WORK INSTRUCTION:
Without including any picture, return the complete set of records exactly.

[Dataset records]
================================

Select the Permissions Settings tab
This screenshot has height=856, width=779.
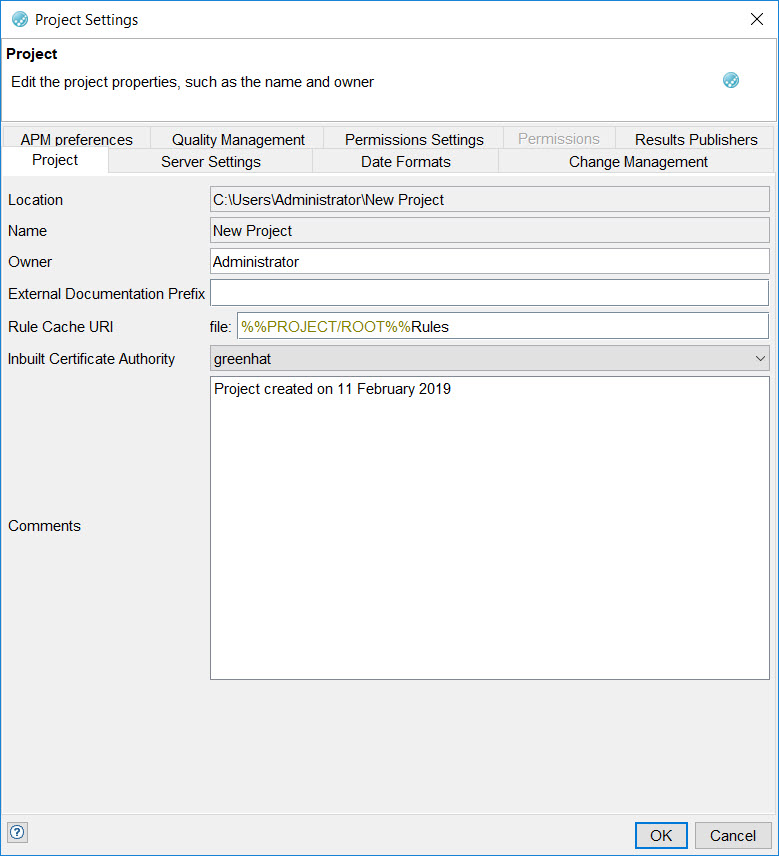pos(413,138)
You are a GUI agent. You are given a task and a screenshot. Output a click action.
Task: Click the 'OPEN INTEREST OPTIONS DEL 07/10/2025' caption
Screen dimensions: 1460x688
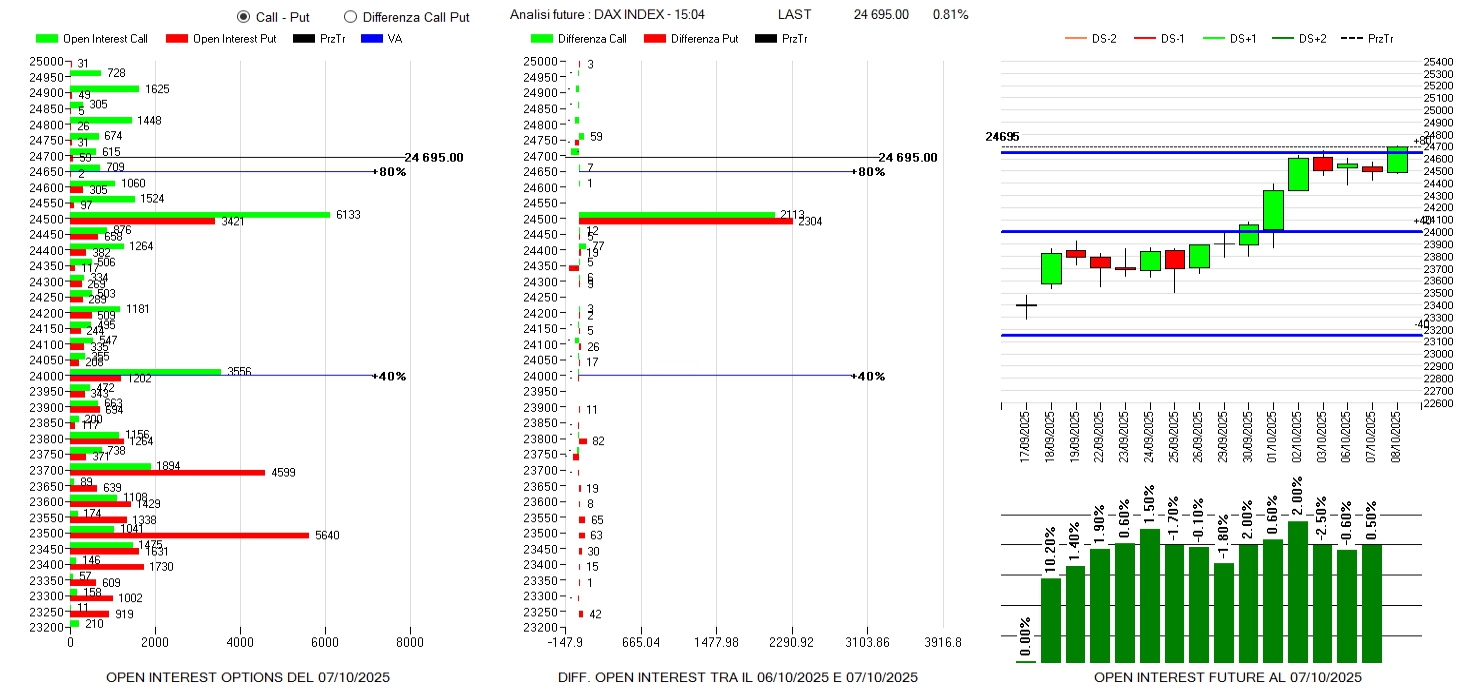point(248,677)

================================

RESPONSE AREA:
Select the Permissions Settings tab
This screenshot has height=856, width=779.
pos(413,138)
You are a GUI agent. You are given a task and a screenshot. Output a click action.
Task: Click the 'OPEN INTEREST OPTIONS DEL 07/10/2025' caption
Screen dimensions: 1460x688
point(248,677)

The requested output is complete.